J’ai demandé à Iké si je pouvais rester chez lui quelques nuits de plus, il a bien évidemment accepté.

J’ai téléphoné à mon assureur. Je lui ai annoncé que je ne chercherai pas à être relogé. Que j’avais une solution. Un plan. Et qu’il me fallait simplement toucher la police minimale d’assurance sur la maison. L’employé de OneSure m’a prévenu, d’un air embarrassé, ce ne serait que quinze mille dollars. J’ai accepté. Il se trouve que c’est exactement ce dont j’ai besoin. Même un peu plus.

Le jour même, dans la foulée, j’ai préparé les papiers. Effectué toutes les démarches nécessaires. Inutile de prévenir le notaire, OneSure et OneLaw communiquent automatiquement les données.
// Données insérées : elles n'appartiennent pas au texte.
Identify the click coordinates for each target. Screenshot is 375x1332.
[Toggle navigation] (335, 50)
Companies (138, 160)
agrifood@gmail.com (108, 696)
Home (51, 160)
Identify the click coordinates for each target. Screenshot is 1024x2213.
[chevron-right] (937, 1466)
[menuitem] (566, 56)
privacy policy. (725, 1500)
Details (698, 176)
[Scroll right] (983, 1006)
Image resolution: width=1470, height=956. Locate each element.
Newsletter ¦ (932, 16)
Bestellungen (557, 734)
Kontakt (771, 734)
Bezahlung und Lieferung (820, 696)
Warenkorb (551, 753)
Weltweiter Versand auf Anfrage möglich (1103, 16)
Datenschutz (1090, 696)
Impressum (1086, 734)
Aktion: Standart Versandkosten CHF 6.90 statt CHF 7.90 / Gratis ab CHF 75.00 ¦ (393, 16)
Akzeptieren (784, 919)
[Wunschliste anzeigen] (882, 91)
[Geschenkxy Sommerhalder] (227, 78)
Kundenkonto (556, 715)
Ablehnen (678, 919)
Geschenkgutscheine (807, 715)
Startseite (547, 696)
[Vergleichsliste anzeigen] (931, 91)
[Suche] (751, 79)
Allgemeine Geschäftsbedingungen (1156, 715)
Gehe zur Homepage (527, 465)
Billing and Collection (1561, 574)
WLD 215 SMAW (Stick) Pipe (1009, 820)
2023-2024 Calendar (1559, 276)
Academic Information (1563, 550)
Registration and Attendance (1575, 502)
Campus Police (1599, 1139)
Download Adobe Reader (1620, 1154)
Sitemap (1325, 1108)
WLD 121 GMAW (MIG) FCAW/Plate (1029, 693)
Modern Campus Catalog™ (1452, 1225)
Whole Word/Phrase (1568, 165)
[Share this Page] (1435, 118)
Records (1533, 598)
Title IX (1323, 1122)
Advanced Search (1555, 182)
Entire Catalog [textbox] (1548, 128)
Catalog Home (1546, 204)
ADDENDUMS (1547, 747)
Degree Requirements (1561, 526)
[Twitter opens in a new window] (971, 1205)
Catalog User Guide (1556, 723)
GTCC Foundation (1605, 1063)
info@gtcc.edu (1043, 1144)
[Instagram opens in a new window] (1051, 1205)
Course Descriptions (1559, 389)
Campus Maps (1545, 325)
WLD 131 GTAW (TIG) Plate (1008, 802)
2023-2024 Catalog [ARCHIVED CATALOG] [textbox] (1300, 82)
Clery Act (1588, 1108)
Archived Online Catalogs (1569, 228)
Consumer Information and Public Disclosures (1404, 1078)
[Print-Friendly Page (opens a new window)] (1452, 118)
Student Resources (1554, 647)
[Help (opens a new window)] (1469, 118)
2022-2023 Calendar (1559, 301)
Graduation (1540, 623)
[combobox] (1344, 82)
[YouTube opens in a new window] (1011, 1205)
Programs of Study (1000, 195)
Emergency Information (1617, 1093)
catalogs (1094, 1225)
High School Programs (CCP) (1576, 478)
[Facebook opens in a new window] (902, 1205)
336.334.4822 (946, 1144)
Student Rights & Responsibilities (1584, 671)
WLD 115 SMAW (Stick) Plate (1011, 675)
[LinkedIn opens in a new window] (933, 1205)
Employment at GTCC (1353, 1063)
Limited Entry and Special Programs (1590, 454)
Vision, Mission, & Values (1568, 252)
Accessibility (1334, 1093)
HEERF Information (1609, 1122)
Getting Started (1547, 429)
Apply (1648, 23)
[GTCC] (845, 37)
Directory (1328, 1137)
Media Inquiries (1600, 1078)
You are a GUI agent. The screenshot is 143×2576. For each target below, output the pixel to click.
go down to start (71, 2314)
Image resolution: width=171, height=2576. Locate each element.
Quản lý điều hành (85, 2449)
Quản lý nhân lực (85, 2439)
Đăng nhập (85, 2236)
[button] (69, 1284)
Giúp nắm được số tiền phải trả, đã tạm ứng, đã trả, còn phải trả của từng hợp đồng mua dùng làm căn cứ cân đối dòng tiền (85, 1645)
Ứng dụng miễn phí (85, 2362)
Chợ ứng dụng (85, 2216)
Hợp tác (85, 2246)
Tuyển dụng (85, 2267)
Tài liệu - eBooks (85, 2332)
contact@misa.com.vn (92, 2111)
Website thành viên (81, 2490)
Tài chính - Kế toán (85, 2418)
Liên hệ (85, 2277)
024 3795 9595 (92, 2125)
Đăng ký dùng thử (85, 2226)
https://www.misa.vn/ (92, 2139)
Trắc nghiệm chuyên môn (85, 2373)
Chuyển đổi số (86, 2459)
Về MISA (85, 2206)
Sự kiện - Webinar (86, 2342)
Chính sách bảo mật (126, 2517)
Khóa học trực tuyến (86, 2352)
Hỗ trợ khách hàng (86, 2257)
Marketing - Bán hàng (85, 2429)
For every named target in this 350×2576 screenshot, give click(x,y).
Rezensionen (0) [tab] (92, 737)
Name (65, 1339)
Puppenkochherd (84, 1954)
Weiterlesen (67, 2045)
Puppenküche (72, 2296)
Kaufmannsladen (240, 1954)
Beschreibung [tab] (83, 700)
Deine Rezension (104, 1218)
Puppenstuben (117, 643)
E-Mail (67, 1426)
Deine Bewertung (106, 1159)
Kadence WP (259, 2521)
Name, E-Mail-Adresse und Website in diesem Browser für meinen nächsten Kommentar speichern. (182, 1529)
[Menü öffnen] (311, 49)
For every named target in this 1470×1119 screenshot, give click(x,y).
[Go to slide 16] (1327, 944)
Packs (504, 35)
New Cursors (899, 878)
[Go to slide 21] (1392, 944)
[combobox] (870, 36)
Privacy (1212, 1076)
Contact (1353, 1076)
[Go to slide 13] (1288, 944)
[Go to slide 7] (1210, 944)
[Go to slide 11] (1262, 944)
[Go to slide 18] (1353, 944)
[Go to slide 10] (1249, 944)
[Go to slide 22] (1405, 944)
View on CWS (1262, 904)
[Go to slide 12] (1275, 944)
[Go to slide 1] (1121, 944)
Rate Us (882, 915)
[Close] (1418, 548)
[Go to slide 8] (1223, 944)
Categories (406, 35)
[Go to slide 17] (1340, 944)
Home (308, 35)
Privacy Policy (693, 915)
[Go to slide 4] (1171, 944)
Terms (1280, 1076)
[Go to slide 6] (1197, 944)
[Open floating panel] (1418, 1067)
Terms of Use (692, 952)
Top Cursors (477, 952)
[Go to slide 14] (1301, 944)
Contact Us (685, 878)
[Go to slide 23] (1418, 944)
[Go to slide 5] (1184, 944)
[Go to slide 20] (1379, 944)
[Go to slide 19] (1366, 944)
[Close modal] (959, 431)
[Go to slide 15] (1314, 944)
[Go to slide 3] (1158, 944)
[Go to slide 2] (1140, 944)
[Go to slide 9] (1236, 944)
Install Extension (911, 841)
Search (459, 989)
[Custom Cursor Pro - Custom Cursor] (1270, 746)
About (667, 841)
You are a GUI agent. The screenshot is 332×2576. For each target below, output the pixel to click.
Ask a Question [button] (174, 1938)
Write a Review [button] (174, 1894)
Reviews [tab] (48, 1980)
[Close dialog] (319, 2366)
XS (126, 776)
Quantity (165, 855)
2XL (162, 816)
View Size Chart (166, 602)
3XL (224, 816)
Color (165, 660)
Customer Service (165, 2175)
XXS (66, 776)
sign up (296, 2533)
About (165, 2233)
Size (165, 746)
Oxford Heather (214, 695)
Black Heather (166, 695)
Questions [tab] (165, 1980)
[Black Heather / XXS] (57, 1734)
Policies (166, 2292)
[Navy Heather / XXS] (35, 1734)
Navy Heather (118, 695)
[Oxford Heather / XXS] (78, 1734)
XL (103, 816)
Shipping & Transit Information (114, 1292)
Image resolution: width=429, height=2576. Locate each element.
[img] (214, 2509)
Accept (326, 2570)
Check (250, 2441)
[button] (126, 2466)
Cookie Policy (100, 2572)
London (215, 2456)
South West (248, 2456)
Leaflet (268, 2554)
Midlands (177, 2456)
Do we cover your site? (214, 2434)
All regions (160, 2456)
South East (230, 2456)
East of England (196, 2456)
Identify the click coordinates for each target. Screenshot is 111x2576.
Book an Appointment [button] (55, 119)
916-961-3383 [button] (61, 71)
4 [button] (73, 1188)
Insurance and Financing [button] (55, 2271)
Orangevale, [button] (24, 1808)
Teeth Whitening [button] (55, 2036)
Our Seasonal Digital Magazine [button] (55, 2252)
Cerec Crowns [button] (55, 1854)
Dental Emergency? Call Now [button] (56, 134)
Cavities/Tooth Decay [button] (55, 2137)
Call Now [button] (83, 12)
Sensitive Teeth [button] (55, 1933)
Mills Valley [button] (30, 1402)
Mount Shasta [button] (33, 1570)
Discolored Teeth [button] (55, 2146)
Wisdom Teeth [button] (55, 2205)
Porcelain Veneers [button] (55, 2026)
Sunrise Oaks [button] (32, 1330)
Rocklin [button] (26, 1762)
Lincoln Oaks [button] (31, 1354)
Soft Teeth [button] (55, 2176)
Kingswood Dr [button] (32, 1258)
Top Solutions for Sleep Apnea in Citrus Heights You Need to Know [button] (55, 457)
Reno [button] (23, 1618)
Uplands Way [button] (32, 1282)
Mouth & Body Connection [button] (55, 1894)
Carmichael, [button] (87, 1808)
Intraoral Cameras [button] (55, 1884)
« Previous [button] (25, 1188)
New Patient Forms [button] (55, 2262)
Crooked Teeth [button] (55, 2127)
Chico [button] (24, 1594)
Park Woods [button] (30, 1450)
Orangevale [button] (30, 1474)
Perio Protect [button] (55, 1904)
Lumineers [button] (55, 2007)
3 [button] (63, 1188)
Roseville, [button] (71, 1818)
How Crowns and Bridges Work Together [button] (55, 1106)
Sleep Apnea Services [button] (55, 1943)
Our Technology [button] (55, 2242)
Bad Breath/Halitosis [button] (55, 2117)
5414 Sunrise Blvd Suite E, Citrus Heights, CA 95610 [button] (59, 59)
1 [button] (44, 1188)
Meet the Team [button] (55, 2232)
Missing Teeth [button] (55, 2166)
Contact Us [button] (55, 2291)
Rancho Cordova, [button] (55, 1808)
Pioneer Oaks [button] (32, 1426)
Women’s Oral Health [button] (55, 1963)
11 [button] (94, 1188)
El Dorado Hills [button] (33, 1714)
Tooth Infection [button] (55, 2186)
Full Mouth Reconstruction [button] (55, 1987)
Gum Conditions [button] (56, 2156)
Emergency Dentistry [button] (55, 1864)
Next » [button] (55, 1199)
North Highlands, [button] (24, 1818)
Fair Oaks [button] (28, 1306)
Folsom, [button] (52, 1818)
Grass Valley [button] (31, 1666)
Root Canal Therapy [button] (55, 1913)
J’ai appelé mes parents, leur ai tout expliqué, et ai rapidement raccroché, juste à temps pour pouvoir consacré toute mon attention à Iké qui rentre tout juste du travail.

Et je lui ai annoncé.

« Iké, je rentre chez moi. Je rentre en France ».

Son beau visage aux traits tirés par une nuit sans sommeil et une journée de travail épuisante qu’il vient sans doute de passer à la clinique OneHealth de la ville sans dessus-dessous, s’est décomposé lentement, comme une image au ralenti. Il reste sans dire un mot. Me fixe seulement de son regard noir et doré, à la fois triste, ébahi et, je crois, compréhensif. Je lui dois une explication plus étayée. Après tout ce qu’il a fait pour moi, après tout ce temps passé ensemble, ces derniers mois, c’est la moindre des choses. Je prends mon courage à deux mains, me racle la gorge, encore un peu enrouée par les sanglots du matin, et me lance :

- Je suis désolé, Iké, sincèrement. J’ai vraiment beaucoup aimé passé du temps avec toi, tu m’as fait un bien fou, et j’espère c’était réciproque, mais je n’ai pas d’avenir ici, je n’ai même plus de maison, je n’ai plus rien du tout. Je dois rentrer, j’ai besoin de rentrer, et je crois que ce sera pour de bon.

Iké a fait preuve d’une humanité, d’une dignité et d’une abnégation hors du commun. Je ne peux pas dire que je sois vraiment surpris. Il ne m’a pas habitué à moins que ça. Il n’a pas fait de scène. Il ne m’a pas fait culpabiliser. Il a compris. Il a pardonné. Il a soutenu ma démarche. Il m’a souhaité bonne chance. Il m’a dit qu’il serait là si jamais je changeais d’avis, dans un délai raisonnable, bien entendu. Il m’a serré dans ses bras. Je n’aurais pas pu souhaiter meilleure manière de se dire adieu.